Читать «Смешнее, чем прежде. Рассказы и повести (Сборник юмористических и сатирических, но в основе бытописательских рассказов.)» онлайн - страница 92
Владимир Рафаилович Марамзин
Горбы же эти, в плюсе или в минусе горбы — все равно, то есть личности мерзкие или даже роскошные, что в итоге не важно, они мешают нам соединяться друг с другом. У слепого, заметьте, исходит с лица доброта, у горбатого — злость на лице и обида; слепые женятся на слепых, слепые любят слепых, любят слепо, на ощупь, но горбатый с горбатым не могут сойтись, потому как слепой — это только слепой, просто незрячий человек, то есть чего-то лишенный на свете, что можно чем-то еще заменить из себя, истончившись, тогда как горбатый имеет позади себя вещь, или впереди себя имеет такую же вещь — острый горб, на котором натянут пиджак, острый горб, на котором натянут жакет, острый горб, при котором нельзя нам сложиться, пока не найдешь подходящую впалость.

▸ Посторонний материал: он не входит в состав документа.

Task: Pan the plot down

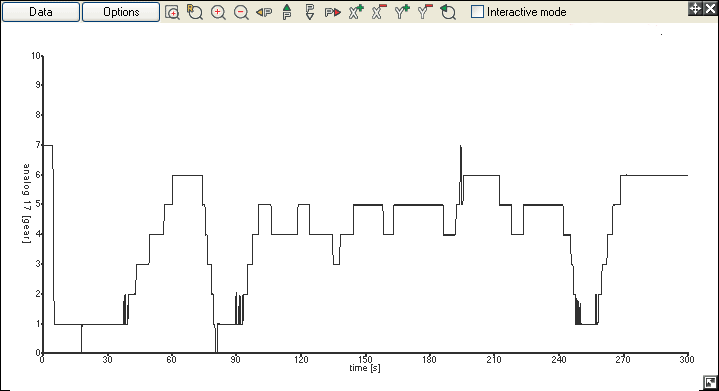Action: [310, 12]
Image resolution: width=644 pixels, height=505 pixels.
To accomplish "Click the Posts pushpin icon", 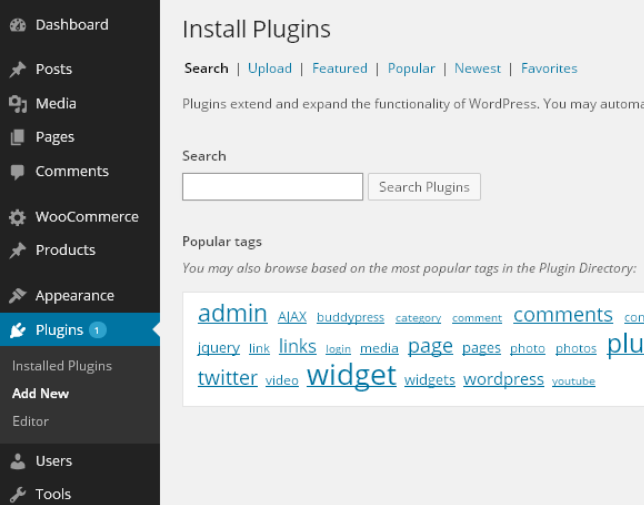I will [17, 70].
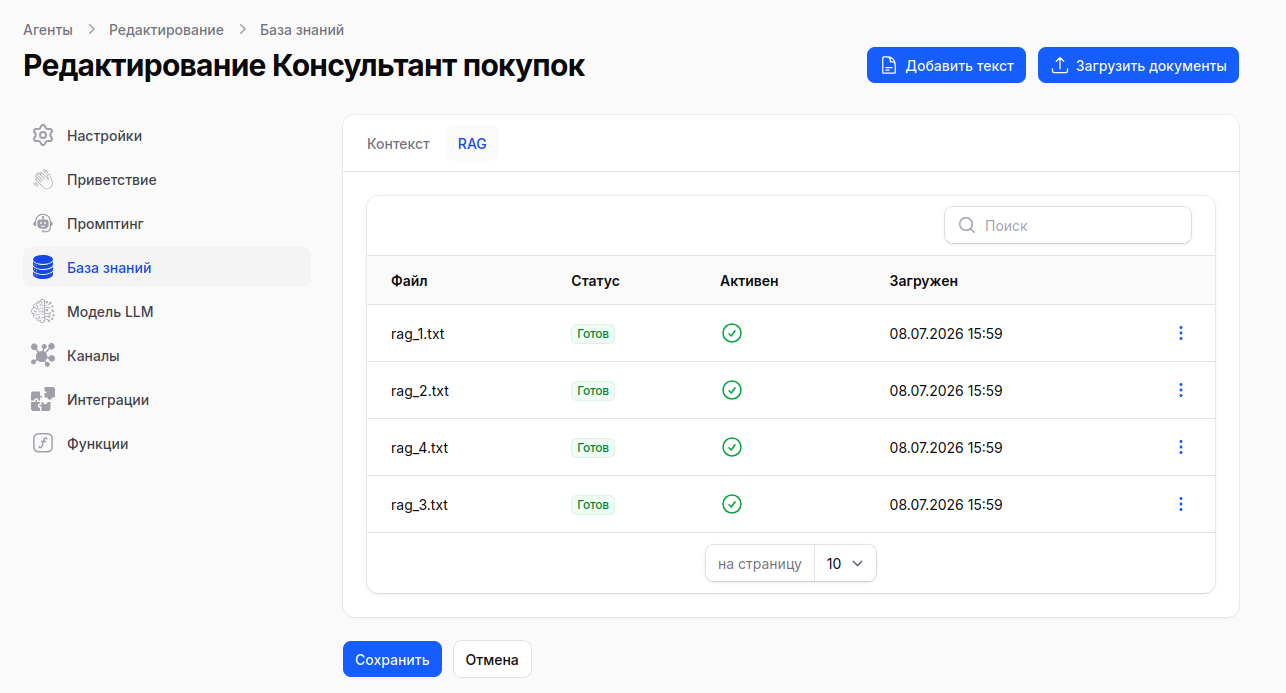Select the Интеграции puzzle piece icon
Screen dimensions: 1286x693
42,400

Думая так, он заметил, что сильно устал. Он дождался обеда и немного поел. Думать в камере было неудобно и трудно, не хватало предметов на стенах. Лучше всего ему думалось обычно на людях, в трамвае и в улице, потому что думал он не словами, а более тем, что он видел, обнимая предметы, вовлекая в себя и обращая их в мысли. И к женщинам это относилось вполне.
21. Дух правосудия
В суде и в следствии пахло подмышкой — то есть в тех помещениях, где проводились эти полезные действия.
Место это, находящееся под рукой, в срастании с боком, хотя и называется слегка непонятно и странно, особенно по нынешней, раздельной орфографии — под какой такой мышкой? давно уже не слышится прежняя мышца — место это, отнюдь не противное (и не обижающее даже девичьей скромности, которая игриво прохаживается часто в него за щекоткой), пахнет тем не менее иногда невозможно. Бой быков — вот что раздается оттуда, не меньше! Потный, отприродный человек так не пахнет. Это запах подмышки лежалой, пиджачной, воспитанной папкой, ежедневно втыкаемой в нее со своим коленкором.
Почему именно этот запах, этой части организма поселился в суде, непонятно. В этом не содержится ничего оскорбительного для самого лучшего в мире суда, а все же, согласитесь, несколько невкусно.
Следователь, допрашивая, презирал нашего человека за малость преступления. Следователь, как и все остальные люди, не был насквозь безупречен, и ему было радостно встречать преступника большого, преступника страшного, перед которым он сам и его небезупречность были в сравнении нуль, ничто, то есть в сравнении с которым был он идеальный, милый человек — и в семье, и на службе, и в уличной жизни.
Он же, наш человек, не мог придать следователю такой хорошей законности, чтобы тот мог спокойно его судить и рядить. Следователь не любил его за это, за то, что хорошо мог представить, как гулял он с девицей по парку, как девица завлекала его чем могла, как при этом он действительно завлекался, — и следователь тоже бы охотно завлекся — как что-то он сказанул или сделал такого, что легко ей могло не понравиться, этой девице, — им, девицам, все время поступки желательно наши делить: которые нравятся, а которые нет, и чтоб нравились все — им как раз ни к чему, этого они не прощают и не любят. А уж если не понравилось, он легко мог представить, как при вздорном характере она закричала, чтоб того попугать — и не больше, — не думая, будет ли на это последствие, будет ли сбегание народа к ним под куст. Размышляя про это, следователь находил для себя тот момент, то неверное слово, где таилась ошибка, с которого сам начинал развивать свои действия в мыслях, заходя так далеко, как нельзя заходить у нас следователю даже и в мыслях. Спохватившись, он возвращался поспешно в обратном порядке, еще более не любя своего подследственного — за то, что тот его вынудил столь далеко заходить в своих мыслях, а более всего за то, что пришлось ему так быстро вернуться, кинуться вспять из областей приятнейших, которые в представлениях были куда податливей, чем в скудной следовательекой жизни.